Autor: Oesterheld, Jorge
Editorial: PPC , 2020.
128 páginas.
ISBN: 9788428836258
Sí, es verdad. Vivimos en tiempos donde las iglesias se están quedando vacías, y no solo a causa de la pandemia, sino por otras razones que el autor del libro pretende destacar.
Sería muy fácil acudir a que ahora hay una falta de fe que cada vez más se pone de manifiesto por un abandono de la religión, por un desgaste de vida cristiana que lleva a abandonar toda práctica o por una desafección a la Iglesia porque se estima que sigue en tiempos decimonónicos.
Todo lo anterior es verdad y no se puede ocultar.

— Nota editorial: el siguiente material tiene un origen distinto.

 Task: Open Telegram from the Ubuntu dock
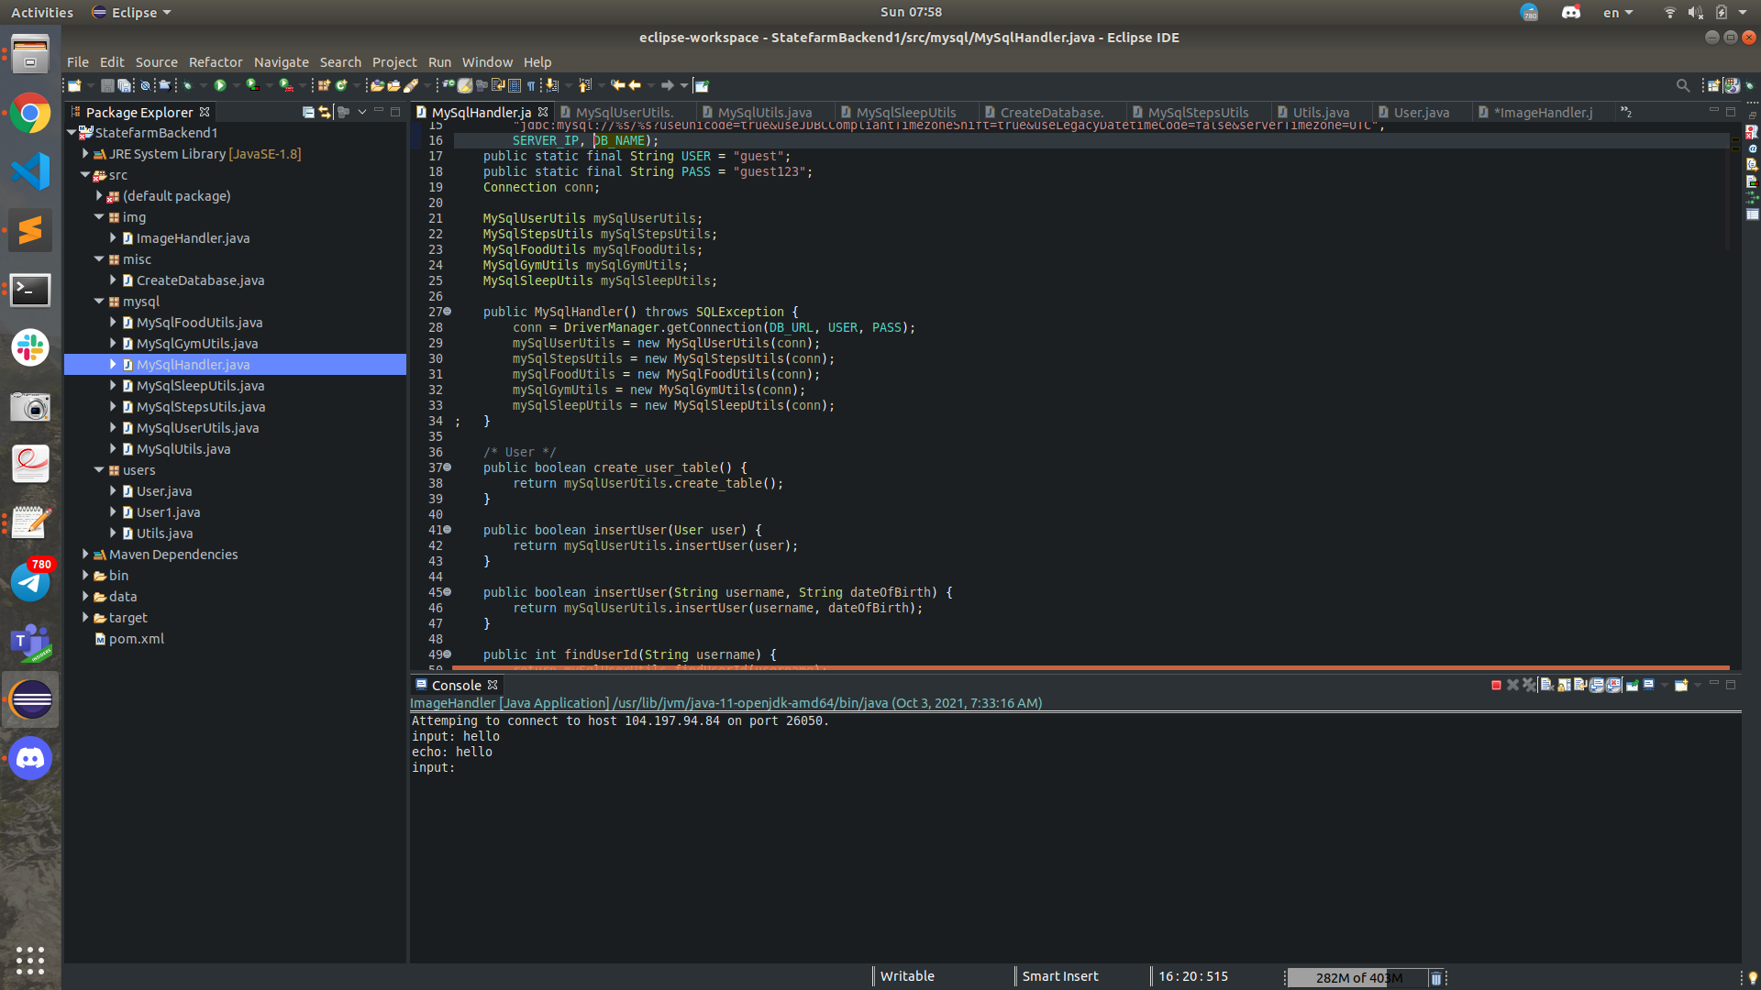[x=30, y=583]
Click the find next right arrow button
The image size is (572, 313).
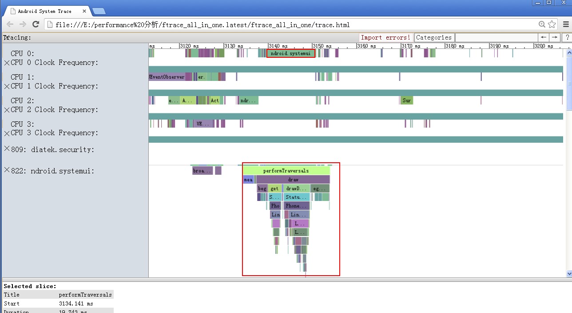click(555, 37)
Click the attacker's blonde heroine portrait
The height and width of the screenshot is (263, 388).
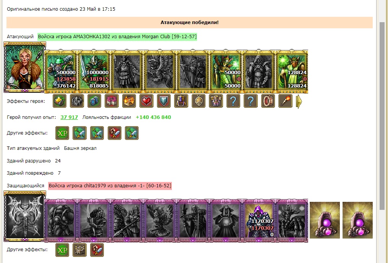click(24, 67)
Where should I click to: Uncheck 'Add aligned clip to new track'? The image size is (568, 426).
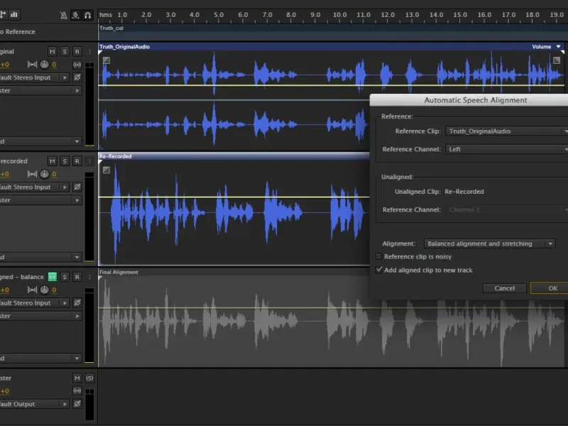(x=378, y=270)
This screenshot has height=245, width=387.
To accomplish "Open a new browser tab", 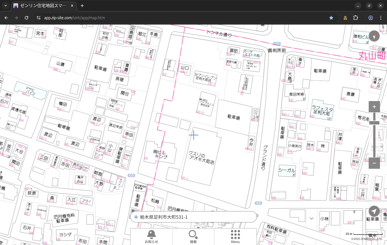I will click(82, 6).
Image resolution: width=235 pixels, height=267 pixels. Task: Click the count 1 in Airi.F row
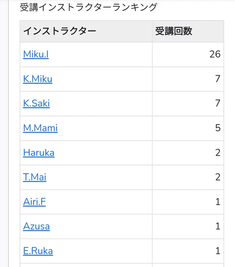(218, 202)
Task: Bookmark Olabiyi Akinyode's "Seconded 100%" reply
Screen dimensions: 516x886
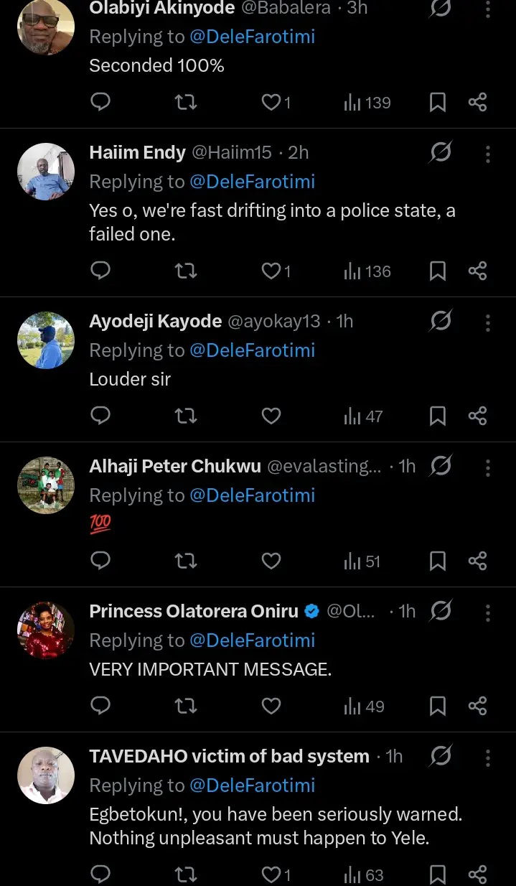Action: point(437,103)
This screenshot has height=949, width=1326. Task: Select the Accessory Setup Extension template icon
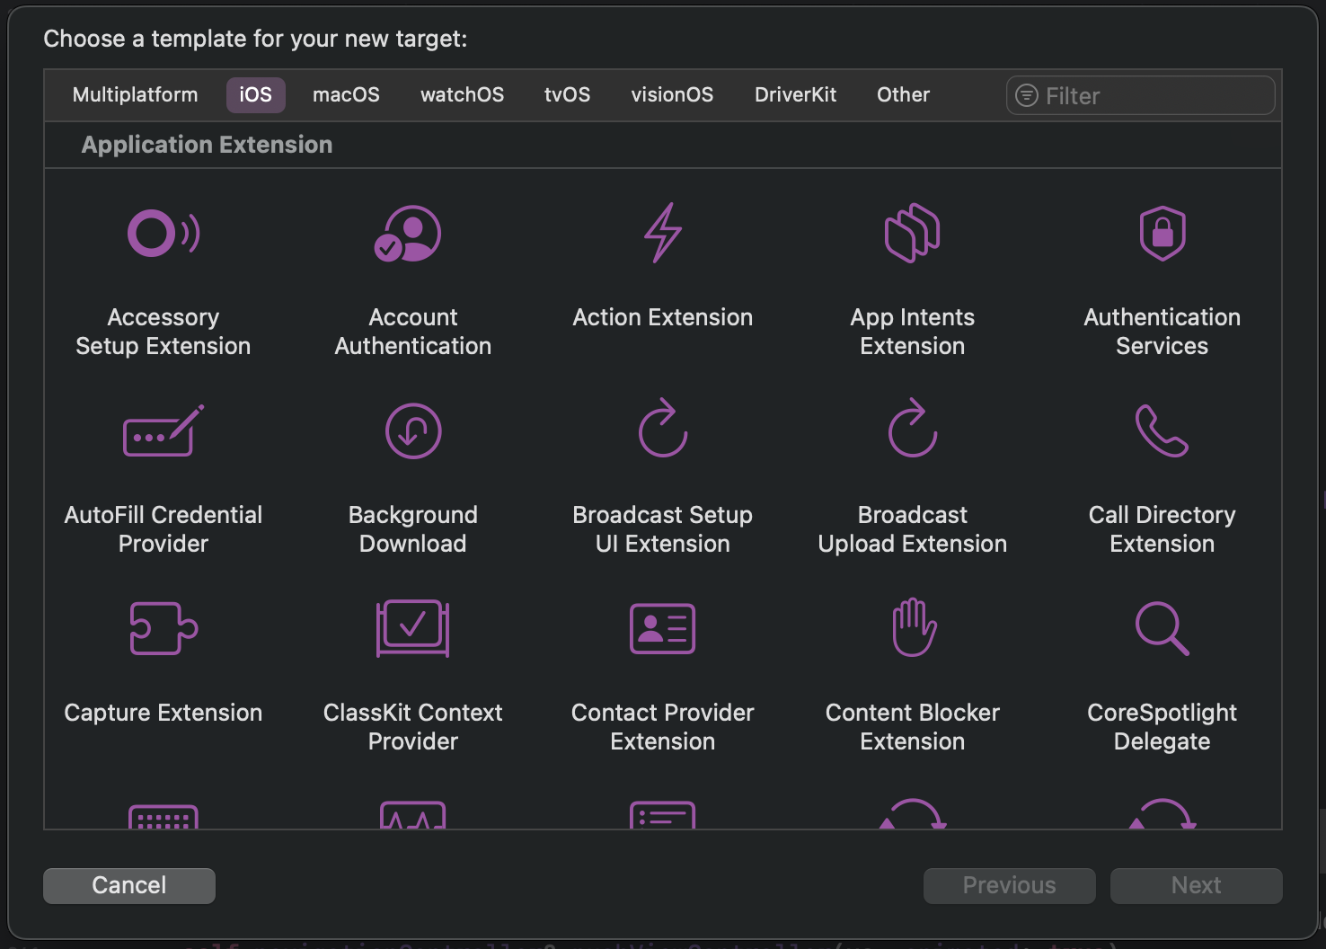pos(164,234)
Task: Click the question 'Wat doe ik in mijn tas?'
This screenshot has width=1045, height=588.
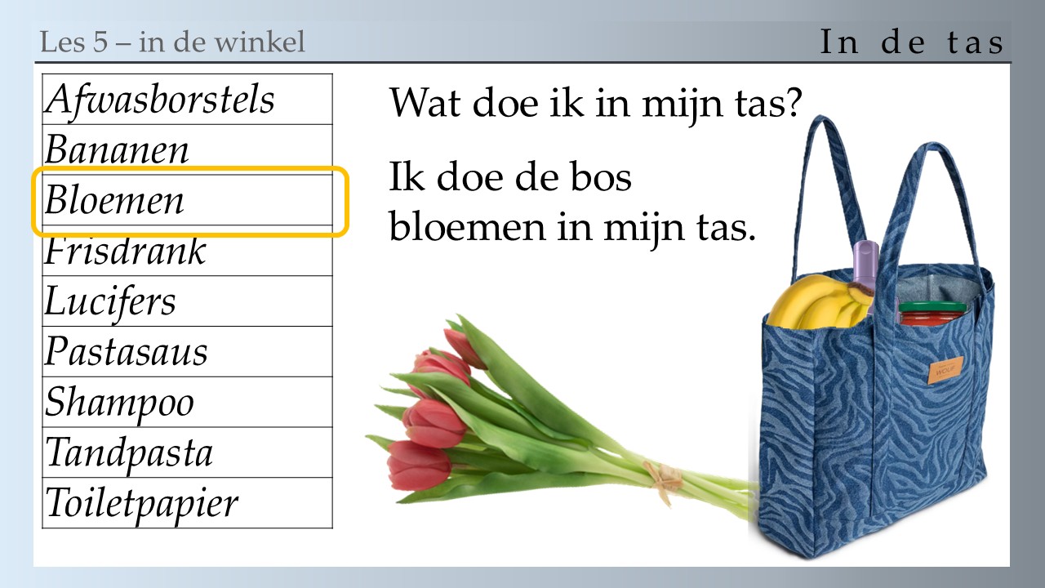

Pero desde el principio el autor nos hace caer en la cuenta de un equívoco que puede aclarar las cosas. Él distingue entre templos vacíos e iglesias vacías. Y no son lo mismo, pues lo primero hace mención a la construcción física de un tempo (sus paredes, sus bancos, su espacio…). Mientras que iglesia hace mención a otra cosa (aunque las confundamos con frecuencia en el lenguaje común de cada día). Iglesia es, «ἐκκλησία» (transliterado como ekklēsía), que en latín es «ecclesia» y hace mención no a paredes o espacios, sino a la reunión de creyentes, a la comunidad de creyentes en torno a una misma fe. En este caso, en Jesús de Nazaret.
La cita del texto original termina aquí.